#### TASK DESCRIPTION:
Word for word, write out all the entries below, omitting every picture.

[[ ENTRIES SUPPLIED open ]]

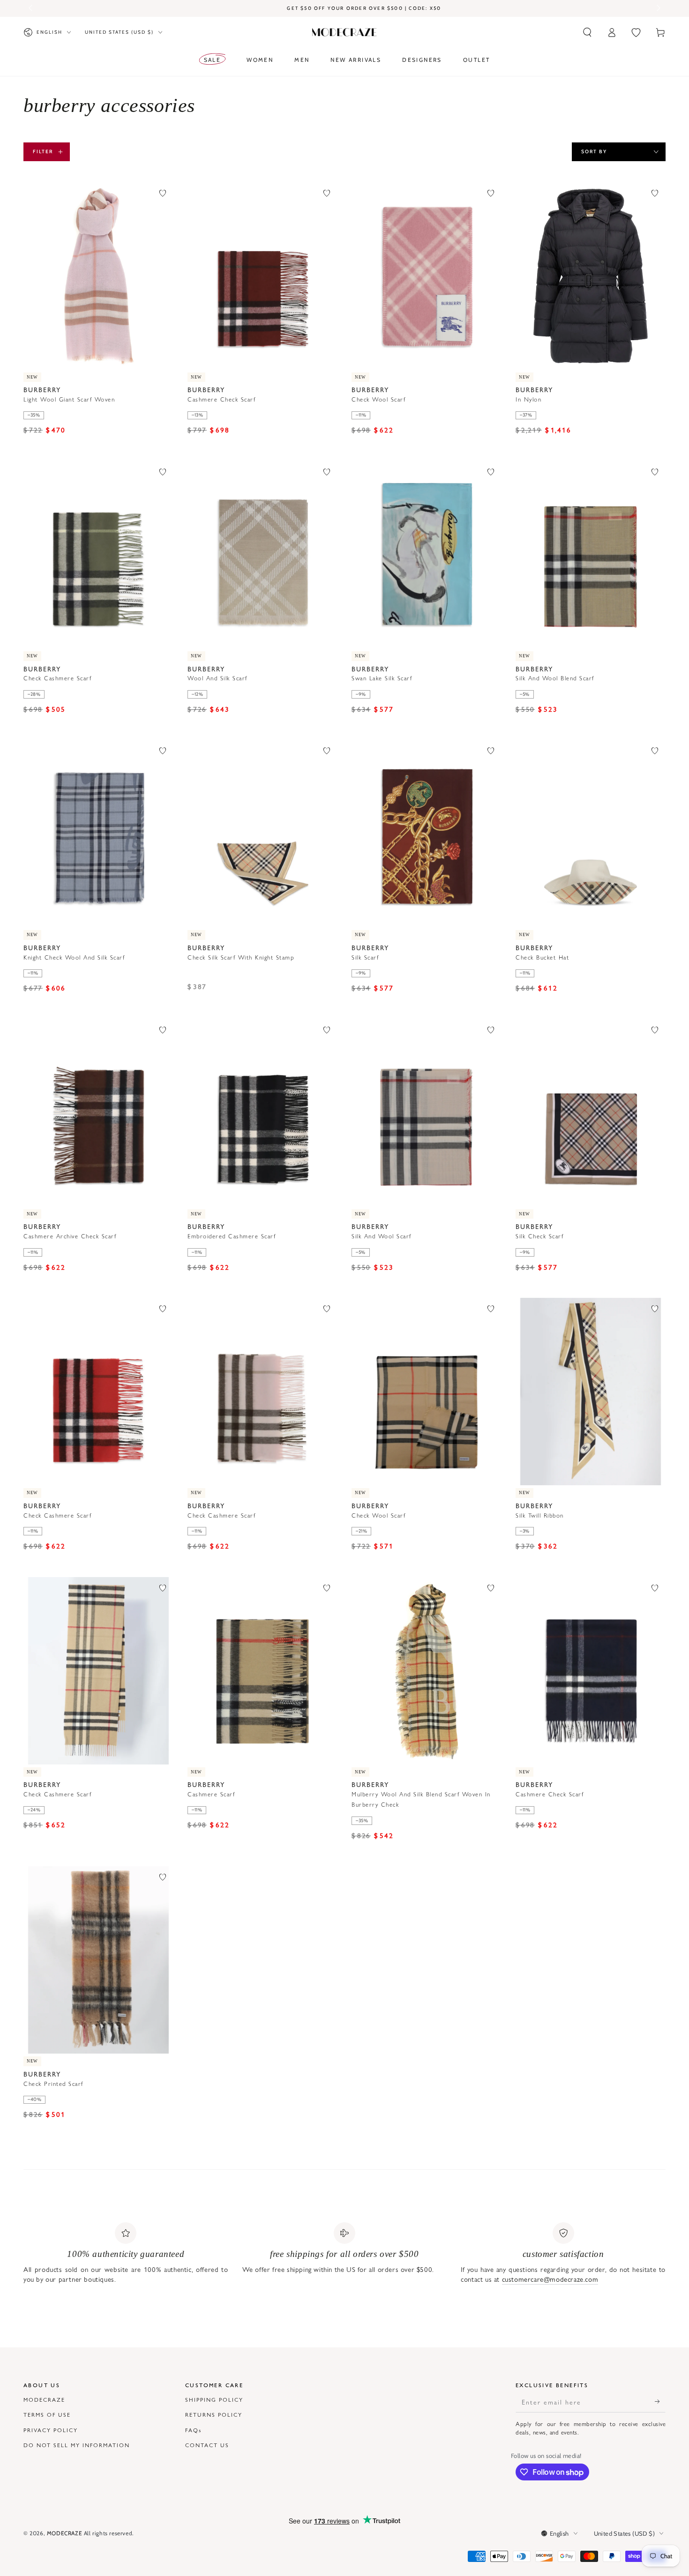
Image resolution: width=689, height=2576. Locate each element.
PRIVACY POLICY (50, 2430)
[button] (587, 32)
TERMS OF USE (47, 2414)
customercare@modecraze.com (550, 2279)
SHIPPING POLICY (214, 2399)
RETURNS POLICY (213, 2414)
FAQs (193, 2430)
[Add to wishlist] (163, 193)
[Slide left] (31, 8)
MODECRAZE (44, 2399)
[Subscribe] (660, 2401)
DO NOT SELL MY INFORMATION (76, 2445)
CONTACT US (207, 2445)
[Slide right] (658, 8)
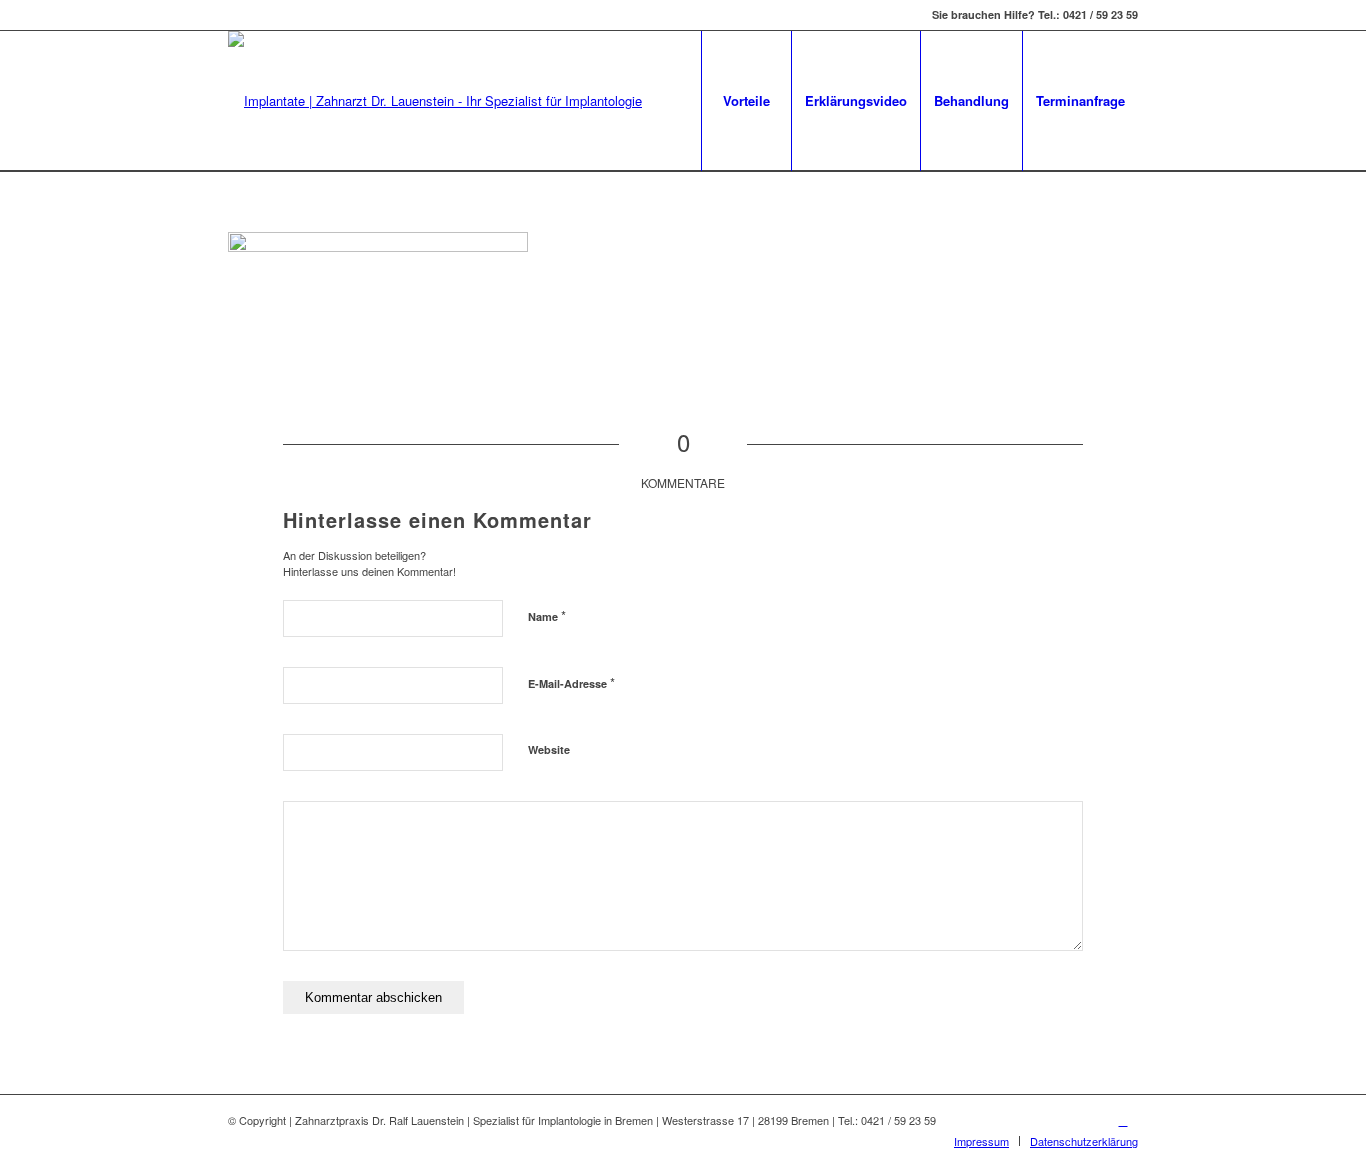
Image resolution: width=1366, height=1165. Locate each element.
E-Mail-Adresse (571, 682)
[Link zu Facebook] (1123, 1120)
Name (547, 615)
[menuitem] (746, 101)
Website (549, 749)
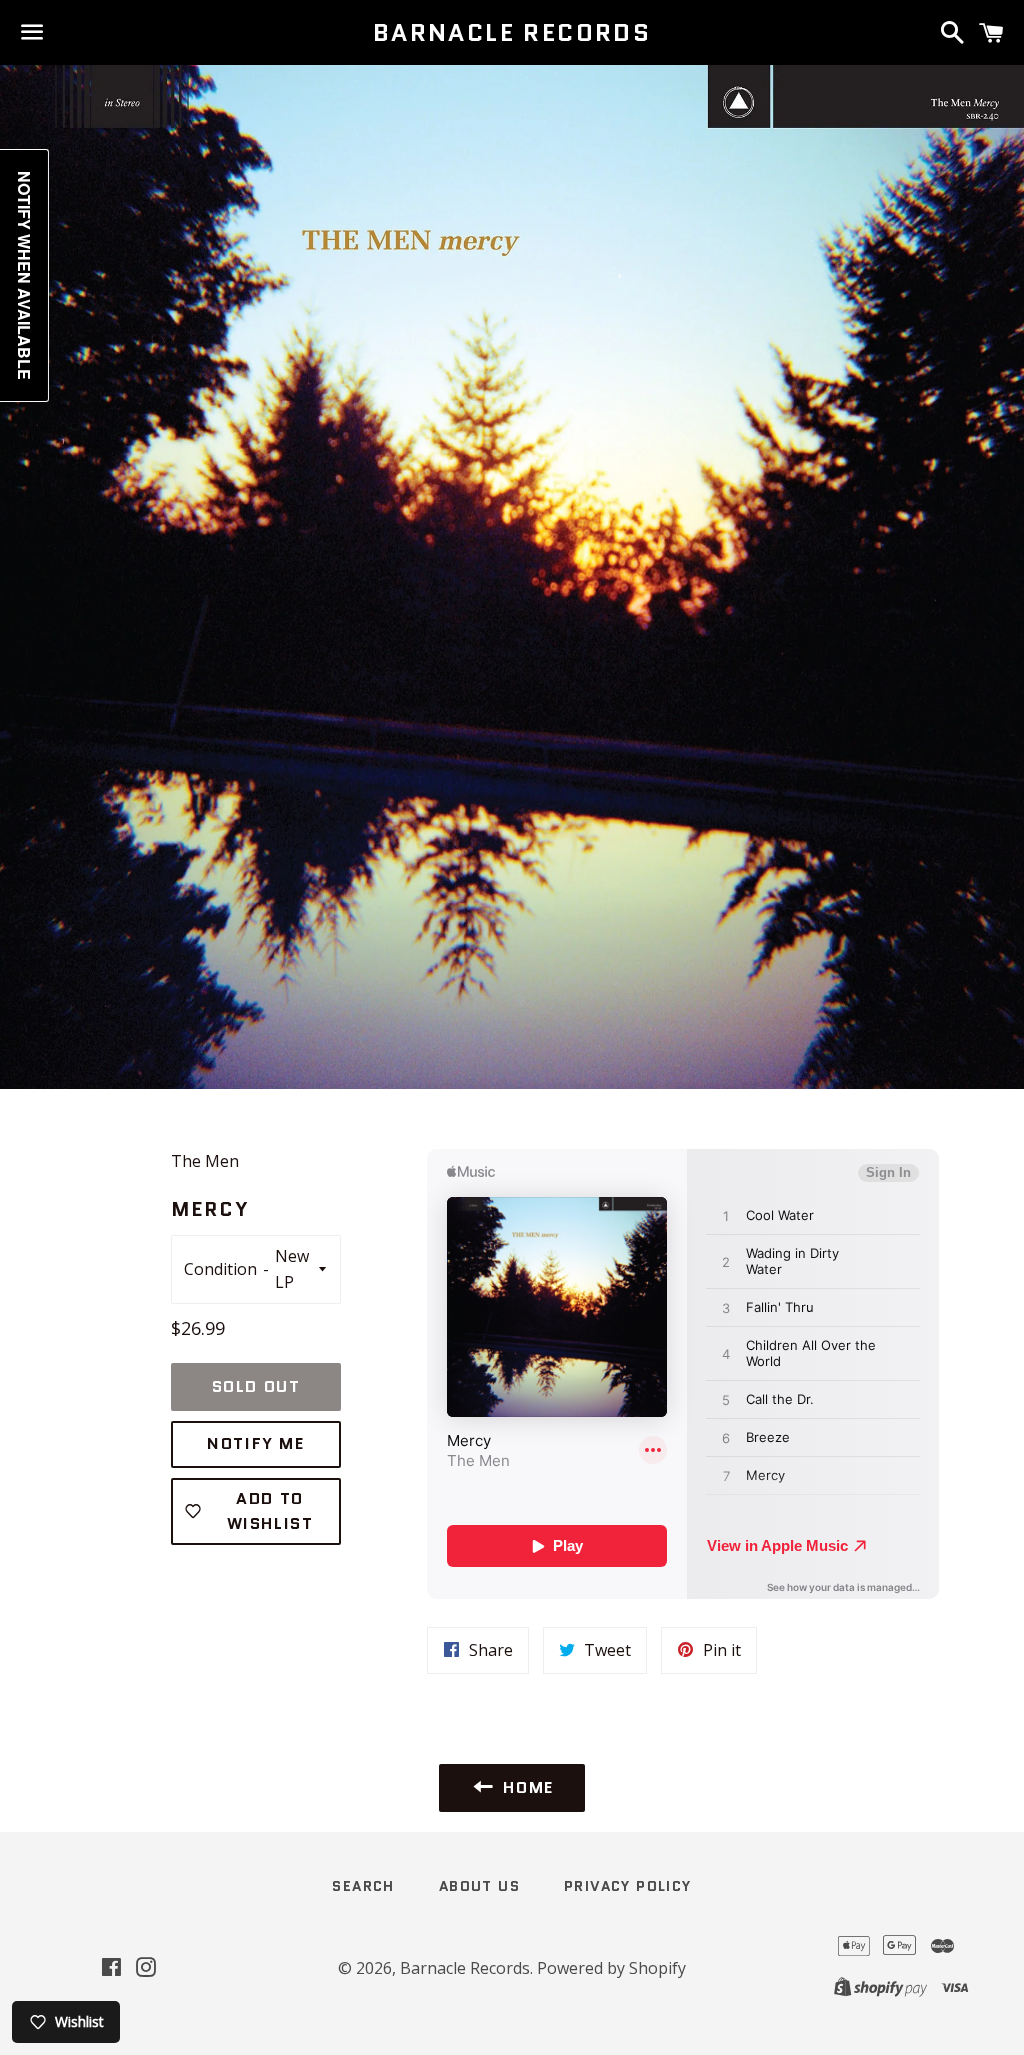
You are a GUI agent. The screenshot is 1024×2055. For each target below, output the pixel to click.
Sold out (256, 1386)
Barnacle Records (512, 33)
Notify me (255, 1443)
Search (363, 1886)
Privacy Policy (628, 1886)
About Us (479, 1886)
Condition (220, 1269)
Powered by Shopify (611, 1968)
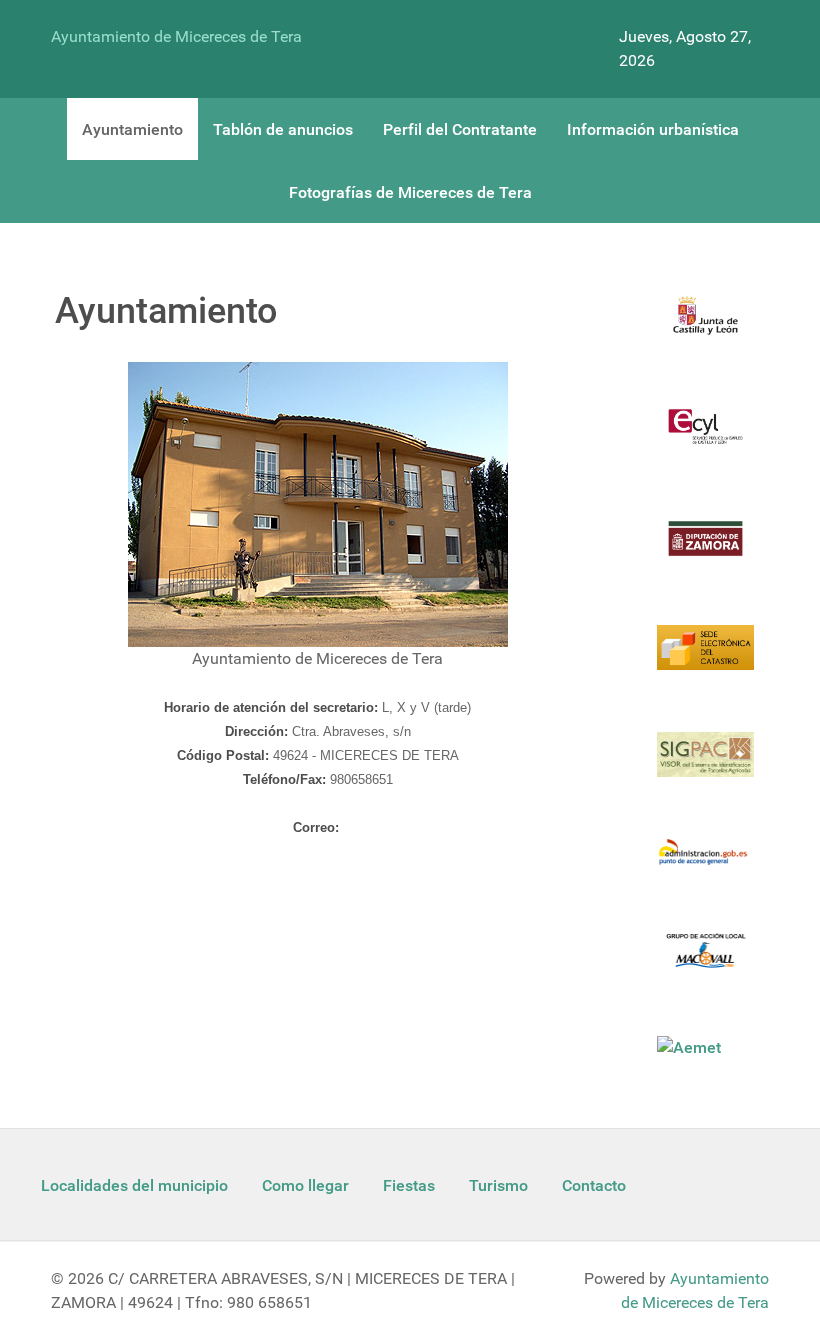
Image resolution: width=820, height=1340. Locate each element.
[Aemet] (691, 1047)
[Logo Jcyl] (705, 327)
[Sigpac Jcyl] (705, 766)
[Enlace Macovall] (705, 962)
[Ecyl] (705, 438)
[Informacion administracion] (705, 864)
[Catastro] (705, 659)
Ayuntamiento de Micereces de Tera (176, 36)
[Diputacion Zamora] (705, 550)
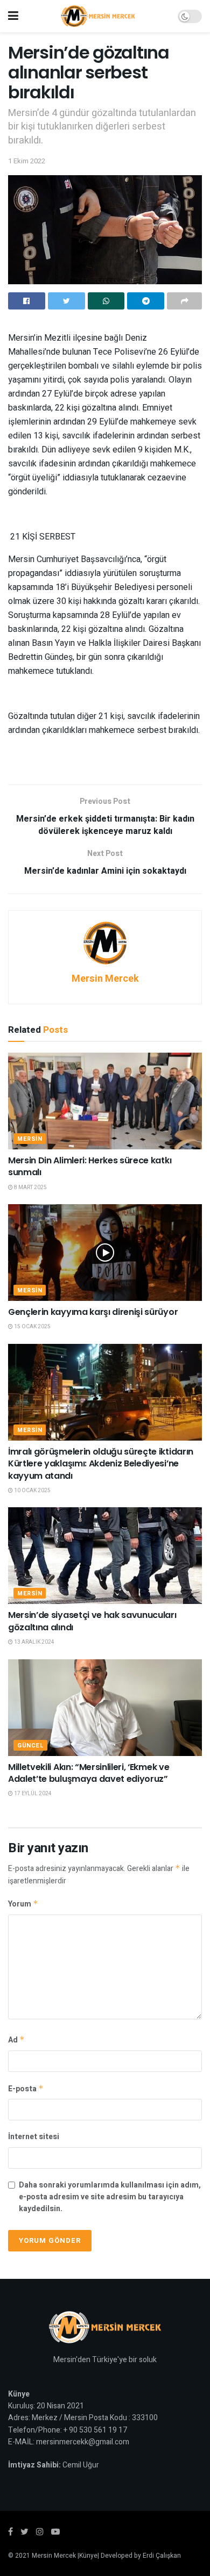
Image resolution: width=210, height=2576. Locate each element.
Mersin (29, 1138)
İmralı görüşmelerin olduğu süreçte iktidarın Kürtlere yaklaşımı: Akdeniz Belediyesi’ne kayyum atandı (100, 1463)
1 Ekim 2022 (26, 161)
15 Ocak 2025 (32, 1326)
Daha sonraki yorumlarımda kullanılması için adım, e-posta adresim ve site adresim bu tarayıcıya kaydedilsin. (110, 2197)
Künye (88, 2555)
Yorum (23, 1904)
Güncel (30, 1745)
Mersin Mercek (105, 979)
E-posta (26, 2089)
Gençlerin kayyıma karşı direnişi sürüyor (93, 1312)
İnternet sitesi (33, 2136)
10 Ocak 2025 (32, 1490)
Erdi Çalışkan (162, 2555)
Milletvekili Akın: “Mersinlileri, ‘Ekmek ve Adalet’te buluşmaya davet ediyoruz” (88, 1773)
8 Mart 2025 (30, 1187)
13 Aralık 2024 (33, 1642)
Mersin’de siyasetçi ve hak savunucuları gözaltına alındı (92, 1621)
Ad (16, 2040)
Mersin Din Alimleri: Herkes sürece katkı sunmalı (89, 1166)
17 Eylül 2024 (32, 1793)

[[ ENTRIES SUPPLIED closed ]]

#### ANSWER BOX:
Image resolution: width=689, height=2576. Locate each element.
PRIVACY POLICY (50, 2430)
[button] (587, 32)
TERMS OF USE (47, 2414)
customercare@modecraze.com (550, 2279)
SHIPPING POLICY (214, 2399)
RETURNS POLICY (213, 2414)
FAQs (193, 2430)
[Add to wishlist] (163, 193)
[Slide left] (31, 8)
MODECRAZE (44, 2399)
[Subscribe] (660, 2401)
DO NOT SELL MY INFORMATION (76, 2445)
CONTACT US (207, 2445)
[Slide right] (658, 8)
Image resolution: width=1366, height=1165. Locate each element.
E-Mail-Adresse (571, 682)
[Link zu Facebook] (1123, 1120)
Name (547, 615)
[menuitem] (746, 101)
Website (549, 749)
You are a GUI agent. The screenshot is 1024×2055. For each target below, output the pixel to click.
Sold out (256, 1386)
Barnacle Records (512, 33)
Notify me (255, 1443)
Search (363, 1886)
Privacy Policy (628, 1886)
About Us (479, 1886)
Condition (220, 1269)
Powered by Shopify (611, 1968)
Image resolution: width=820, height=1340. Locate each element.
[Aemet] (691, 1047)
[Logo Jcyl] (705, 327)
[Sigpac Jcyl] (705, 766)
[Enlace Macovall] (705, 962)
[Ecyl] (705, 438)
[Informacion administracion] (705, 864)
[Catastro] (705, 659)
Ayuntamiento de Micereces de Tera (176, 36)
[Diputacion Zamora] (705, 550)
Image resolution: width=210, height=2576. Locate each element.
Mersin (29, 1138)
İmralı görüşmelerin olduğu süreçte iktidarın Kürtlere yaklaşımı: Akdeniz Belediyesi’ne kayyum atandı (100, 1463)
1 Ekim 2022 (26, 161)
15 Ocak 2025 (32, 1326)
Daha sonraki yorumlarımda kullanılması için adım, e-posta adresim ve site adresim bu tarayıcıya kaydedilsin. (110, 2197)
Künye (88, 2555)
Yorum (23, 1904)
Güncel (30, 1745)
Mersin Mercek (105, 979)
E-posta (26, 2089)
Gençlerin kayyıma karşı direnişi sürüyor (93, 1312)
İnternet sitesi (33, 2136)
10 Ocak 2025 (32, 1490)
Erdi Çalışkan (162, 2555)
Milletvekili Akın: “Mersinlileri, ‘Ekmek ve Adalet’te buluşmaya davet ediyoruz” (88, 1773)
8 Mart 2025 (30, 1187)
13 Aralık 2024 (33, 1642)
Mersin’de siyasetçi ve hak savunucuları gözaltına alındı (92, 1621)
Ad (16, 2040)
Mersin Din Alimleri: Herkes sürece katkı sunmalı (89, 1166)
17 Eylül 2024 (32, 1793)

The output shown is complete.